Donoho (2024; Harvard Data Science Review) proposes that the recent dramatic advances in empirical Machine Learning research and applications have largely been enabled by the maturation of three data science principles — data sharing, code sharing, and competitive challenges — "implemented in the particularly strong form of frictionless open services". In many but not all cases, such "services" take the form of online commercial platforms such as HuggingFace, Weights & Biases, GitHub, etc.

While adoption of the principles of code/workflow sharing and competitive challenges is more recent and less mature, the Earth Sciences community has adopted open data sharing principles for a very long time. Examples include (a) open data formats (netCDF); (b) rich metadata conventions (CF Conventions); and (c) widespread data serving infrastructure (e.g. OPENDAP and THREDDS).

Yet friction abounds.
1. Most data is distributed in individual files, and accessed after download;
2. data archives are navigated and presented in a relatively primitive form (e.g. files and folders);
3. data dissemination through standard protocols at scale is limited to privileged data centers; and
4. data presentation in the form of, e.g. user-friendly dashboards and/or web maps, etc. is inaccessible to most practicing scientists.

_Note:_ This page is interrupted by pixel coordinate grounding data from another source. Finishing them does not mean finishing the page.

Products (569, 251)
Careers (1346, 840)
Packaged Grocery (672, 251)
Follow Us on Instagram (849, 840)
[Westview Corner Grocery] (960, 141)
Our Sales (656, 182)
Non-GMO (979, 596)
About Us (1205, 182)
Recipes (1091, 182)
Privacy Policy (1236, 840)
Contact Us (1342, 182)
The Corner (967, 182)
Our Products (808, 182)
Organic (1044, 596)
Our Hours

Commercial cloud infrastructure now provides any researcher globally access to petabytes of data storage capacity, scalable data-proximate compute, and can act as a collaboration layer for distributed research teams. Historically, these privileges have only been available to those with access to large research institutions. Empirical Machine Learning has clearly tapped such potential for immense gains; how do we fully unlock this untapped potential for the Earth Sciences?

At Earthmover, our mission is to do exactly that by drastically transforming research tooling and data culture for the Earth Sciences to a more cloud-native form. I describe our current efforts across three axes:
Icechunk - an open-format cloud-native nD-array storage engine that brings database-like safety and consistency guarantees; performance that scales like the underlying object store allowing unprecedented concurrency; and the ability to proxy access to large archives of legacy archival data (blog).
Flux - scalable data delivery via standards-compliant APIs, e.g. WMS for web map tiles; EDR for JSON, CSV exports; and OPeNDAP for the netCDF ecosystem; unlocking easy interoperability between array data and a host of other tools, including web maps, GIS applications, and even Excel spreadsheets.

Arraylake -  a user-friendly collaboration platform that understands the underlying Icechunk/Zarr array data model.
These efforts, by opening up the possibilities of commercial cloud infrastructure, represent a step change in the transformation toward frictionless reproducibility in the Earth Sciences.
 

 

 


 

Name
Deepak Cherian

Forward Engineer, Organization Earthmover PBC
Biography

Deepak Cherian is Forward Engineer at Earthmover PBC, where he works on Arraylake, Icechunk, Zarr, Xarray, and other packages in the Pangeo ecosystem. He is a long-time open-source contributor and was previously an oceanographer in CGD's Oceanography Section.